The records: Begin
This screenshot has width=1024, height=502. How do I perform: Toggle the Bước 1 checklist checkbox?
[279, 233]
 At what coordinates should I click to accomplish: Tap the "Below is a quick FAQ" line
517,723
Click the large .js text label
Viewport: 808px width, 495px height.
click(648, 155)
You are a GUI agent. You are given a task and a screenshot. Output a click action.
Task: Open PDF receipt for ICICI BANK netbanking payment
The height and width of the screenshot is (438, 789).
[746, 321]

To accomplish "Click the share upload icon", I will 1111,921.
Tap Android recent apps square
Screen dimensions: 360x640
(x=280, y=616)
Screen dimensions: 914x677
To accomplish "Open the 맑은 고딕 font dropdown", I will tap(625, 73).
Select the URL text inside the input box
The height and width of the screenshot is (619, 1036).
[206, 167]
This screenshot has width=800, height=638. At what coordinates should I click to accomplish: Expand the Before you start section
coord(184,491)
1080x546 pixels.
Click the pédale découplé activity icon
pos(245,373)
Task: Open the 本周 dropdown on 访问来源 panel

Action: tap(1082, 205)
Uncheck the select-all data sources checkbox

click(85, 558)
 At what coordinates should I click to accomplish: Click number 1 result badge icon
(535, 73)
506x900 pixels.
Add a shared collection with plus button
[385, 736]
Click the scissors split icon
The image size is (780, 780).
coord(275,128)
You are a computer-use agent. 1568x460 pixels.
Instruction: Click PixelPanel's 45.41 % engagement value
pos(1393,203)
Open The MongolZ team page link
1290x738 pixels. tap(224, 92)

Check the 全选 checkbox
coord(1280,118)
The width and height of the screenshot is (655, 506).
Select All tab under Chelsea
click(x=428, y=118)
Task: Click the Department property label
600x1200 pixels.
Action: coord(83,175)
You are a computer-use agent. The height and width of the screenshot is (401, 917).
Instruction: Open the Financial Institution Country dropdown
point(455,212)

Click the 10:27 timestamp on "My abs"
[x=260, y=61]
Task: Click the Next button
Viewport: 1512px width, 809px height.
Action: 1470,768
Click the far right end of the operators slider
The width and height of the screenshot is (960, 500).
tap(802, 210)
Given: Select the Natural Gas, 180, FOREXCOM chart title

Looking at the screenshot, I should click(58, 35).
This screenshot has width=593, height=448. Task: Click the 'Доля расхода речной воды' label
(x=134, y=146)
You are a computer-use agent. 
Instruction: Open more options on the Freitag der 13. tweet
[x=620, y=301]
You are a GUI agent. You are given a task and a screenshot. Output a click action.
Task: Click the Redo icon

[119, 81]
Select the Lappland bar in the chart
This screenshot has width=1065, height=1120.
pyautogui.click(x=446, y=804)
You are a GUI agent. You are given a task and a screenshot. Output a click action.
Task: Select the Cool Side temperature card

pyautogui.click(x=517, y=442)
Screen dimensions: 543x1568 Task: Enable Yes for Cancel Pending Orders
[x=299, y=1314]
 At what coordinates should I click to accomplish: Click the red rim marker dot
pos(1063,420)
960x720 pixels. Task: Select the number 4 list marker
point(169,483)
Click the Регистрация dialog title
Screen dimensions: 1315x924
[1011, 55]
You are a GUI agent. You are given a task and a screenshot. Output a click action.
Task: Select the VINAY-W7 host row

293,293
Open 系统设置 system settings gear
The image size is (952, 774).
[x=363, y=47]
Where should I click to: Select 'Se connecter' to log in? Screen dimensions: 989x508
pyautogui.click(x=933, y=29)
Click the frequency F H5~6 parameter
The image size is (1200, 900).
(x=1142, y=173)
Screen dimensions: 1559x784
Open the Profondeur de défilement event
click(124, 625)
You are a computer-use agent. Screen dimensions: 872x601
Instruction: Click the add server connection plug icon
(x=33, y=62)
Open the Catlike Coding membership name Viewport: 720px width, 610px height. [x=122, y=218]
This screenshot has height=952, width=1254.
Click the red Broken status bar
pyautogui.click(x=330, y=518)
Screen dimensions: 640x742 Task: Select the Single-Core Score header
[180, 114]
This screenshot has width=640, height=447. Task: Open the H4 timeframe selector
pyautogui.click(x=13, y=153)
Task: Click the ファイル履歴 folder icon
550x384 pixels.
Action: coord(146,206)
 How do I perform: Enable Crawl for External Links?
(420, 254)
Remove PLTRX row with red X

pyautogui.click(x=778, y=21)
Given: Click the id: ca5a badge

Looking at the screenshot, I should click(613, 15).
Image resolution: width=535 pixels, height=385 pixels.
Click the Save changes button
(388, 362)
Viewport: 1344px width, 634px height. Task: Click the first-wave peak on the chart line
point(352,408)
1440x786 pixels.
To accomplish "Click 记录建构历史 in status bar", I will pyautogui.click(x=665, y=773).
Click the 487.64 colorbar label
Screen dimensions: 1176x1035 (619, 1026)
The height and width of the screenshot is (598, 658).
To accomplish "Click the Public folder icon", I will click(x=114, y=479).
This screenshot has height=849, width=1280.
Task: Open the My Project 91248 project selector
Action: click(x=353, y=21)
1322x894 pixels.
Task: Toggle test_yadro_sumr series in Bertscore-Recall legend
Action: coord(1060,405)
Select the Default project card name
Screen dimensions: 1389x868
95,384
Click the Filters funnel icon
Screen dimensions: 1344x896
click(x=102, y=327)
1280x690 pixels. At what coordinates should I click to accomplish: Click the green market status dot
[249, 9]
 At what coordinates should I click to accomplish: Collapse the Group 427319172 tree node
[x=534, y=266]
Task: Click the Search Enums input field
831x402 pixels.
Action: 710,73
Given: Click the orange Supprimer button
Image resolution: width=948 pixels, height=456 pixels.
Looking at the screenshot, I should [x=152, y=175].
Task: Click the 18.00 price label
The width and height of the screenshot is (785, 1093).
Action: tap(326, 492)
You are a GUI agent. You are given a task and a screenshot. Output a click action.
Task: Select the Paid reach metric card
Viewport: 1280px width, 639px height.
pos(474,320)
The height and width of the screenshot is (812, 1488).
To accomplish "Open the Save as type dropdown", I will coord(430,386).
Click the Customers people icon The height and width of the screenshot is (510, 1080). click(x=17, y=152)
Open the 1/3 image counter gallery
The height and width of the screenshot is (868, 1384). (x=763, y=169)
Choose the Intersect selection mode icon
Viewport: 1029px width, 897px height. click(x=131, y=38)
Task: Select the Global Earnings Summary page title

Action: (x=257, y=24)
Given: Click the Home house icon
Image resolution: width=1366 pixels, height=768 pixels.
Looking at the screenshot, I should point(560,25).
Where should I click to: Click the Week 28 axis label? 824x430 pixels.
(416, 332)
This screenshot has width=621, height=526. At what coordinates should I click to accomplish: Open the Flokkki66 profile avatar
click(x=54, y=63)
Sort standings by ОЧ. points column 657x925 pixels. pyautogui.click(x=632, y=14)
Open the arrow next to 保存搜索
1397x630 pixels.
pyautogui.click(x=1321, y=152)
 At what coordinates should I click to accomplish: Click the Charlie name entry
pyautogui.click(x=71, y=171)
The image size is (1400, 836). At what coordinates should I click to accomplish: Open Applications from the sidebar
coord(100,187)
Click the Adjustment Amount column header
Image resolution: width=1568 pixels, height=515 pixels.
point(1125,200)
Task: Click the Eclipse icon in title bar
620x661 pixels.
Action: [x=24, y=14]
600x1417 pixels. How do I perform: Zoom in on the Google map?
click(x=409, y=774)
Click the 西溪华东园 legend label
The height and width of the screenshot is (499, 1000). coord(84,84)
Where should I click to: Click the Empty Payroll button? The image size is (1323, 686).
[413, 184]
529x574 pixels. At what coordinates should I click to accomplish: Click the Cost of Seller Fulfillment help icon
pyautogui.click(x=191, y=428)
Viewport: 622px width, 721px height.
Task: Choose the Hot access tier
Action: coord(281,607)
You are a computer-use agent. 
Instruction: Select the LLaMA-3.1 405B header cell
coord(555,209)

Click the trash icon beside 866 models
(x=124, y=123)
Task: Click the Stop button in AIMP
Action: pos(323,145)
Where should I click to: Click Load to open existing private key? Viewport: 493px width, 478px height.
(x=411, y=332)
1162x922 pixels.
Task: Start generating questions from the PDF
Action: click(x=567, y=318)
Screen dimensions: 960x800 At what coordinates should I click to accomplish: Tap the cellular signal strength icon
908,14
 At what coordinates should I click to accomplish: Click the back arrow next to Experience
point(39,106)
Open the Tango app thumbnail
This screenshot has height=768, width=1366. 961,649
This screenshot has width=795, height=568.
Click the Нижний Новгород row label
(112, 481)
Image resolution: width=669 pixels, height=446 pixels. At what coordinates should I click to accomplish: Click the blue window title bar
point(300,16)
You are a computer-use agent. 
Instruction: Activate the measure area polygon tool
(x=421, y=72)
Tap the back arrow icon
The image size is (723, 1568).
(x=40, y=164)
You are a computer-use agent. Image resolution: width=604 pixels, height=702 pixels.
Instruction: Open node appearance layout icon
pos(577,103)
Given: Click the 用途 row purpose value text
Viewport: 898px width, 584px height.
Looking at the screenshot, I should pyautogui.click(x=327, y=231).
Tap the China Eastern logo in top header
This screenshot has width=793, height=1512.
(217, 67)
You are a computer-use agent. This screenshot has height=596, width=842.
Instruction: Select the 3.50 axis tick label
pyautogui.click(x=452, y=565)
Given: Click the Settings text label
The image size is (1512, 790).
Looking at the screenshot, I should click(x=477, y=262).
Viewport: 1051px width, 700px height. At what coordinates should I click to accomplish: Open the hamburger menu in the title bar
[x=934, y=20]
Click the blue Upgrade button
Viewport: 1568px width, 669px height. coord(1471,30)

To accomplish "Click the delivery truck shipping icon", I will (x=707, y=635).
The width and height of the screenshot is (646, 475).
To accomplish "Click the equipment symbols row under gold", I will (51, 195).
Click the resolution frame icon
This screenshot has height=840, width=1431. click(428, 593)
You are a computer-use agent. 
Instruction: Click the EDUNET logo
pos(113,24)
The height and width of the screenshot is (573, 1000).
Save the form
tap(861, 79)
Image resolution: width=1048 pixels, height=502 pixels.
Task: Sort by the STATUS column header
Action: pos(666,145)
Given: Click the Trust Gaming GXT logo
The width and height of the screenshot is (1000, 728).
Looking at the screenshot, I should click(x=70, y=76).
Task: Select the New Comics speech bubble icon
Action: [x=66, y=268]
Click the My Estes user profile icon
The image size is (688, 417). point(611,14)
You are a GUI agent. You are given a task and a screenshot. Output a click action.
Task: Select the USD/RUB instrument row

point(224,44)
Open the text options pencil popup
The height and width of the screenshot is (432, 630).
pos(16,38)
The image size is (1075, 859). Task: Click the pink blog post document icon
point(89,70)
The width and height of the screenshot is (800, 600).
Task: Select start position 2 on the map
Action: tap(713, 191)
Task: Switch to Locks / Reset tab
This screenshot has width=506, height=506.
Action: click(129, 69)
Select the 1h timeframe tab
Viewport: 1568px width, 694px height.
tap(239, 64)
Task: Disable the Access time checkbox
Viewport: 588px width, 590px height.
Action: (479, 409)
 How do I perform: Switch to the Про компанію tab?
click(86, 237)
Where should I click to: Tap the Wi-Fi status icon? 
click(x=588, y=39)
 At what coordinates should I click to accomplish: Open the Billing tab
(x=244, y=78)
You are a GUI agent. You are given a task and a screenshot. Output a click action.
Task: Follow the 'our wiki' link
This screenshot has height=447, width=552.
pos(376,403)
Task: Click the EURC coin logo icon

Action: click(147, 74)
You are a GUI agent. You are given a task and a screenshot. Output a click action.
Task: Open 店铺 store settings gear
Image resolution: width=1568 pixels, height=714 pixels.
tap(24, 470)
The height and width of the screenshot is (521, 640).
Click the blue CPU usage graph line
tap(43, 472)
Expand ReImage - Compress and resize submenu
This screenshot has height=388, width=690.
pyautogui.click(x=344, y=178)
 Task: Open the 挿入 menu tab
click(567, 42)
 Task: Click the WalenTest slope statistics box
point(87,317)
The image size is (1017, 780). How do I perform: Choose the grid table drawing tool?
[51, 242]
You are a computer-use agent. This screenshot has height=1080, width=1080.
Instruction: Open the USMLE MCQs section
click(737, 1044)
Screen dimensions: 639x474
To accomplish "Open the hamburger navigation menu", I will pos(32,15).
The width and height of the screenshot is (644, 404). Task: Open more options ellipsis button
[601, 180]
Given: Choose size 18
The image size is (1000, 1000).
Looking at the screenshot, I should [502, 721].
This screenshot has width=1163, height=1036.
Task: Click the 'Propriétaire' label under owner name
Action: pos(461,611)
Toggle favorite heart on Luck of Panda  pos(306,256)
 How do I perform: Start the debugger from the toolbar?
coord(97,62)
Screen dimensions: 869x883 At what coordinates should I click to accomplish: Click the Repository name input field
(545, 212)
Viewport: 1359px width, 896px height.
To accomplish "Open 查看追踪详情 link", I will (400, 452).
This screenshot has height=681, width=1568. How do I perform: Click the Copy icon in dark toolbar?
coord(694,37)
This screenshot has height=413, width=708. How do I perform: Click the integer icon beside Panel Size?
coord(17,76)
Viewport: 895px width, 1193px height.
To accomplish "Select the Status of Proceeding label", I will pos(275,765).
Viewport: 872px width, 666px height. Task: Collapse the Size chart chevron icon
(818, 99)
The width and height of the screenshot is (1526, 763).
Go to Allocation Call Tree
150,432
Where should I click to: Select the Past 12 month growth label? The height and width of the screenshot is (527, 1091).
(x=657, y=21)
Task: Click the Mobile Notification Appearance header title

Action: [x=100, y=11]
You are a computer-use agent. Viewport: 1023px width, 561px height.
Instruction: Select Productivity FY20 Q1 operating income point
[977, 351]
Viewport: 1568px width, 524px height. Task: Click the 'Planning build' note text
The records: End
Brief
Only lines with the word "computer" go in the answer. Take them all from the entries above.

Result of the task
You are a computer-use agent. 1568x460 pixels.
You are a computer-use agent. The height and width of the screenshot is (401, 917).
You are a computer-use agent. 
You are a computer-use agent. Screen dimensions: 872x601
You are a computer-use agent. 
You are a computer-use agent. 
You are a computer-use agent. Image resolution: width=604 pixels, height=702 pixels.
You are a computer-use agent. This screenshot has height=596, width=842.
You are a computer-use agent. 
You are a computer-use agent. This screenshot has height=1080, width=1080.
You are a computer-use agent. Viewport: 1023px width, 561px height.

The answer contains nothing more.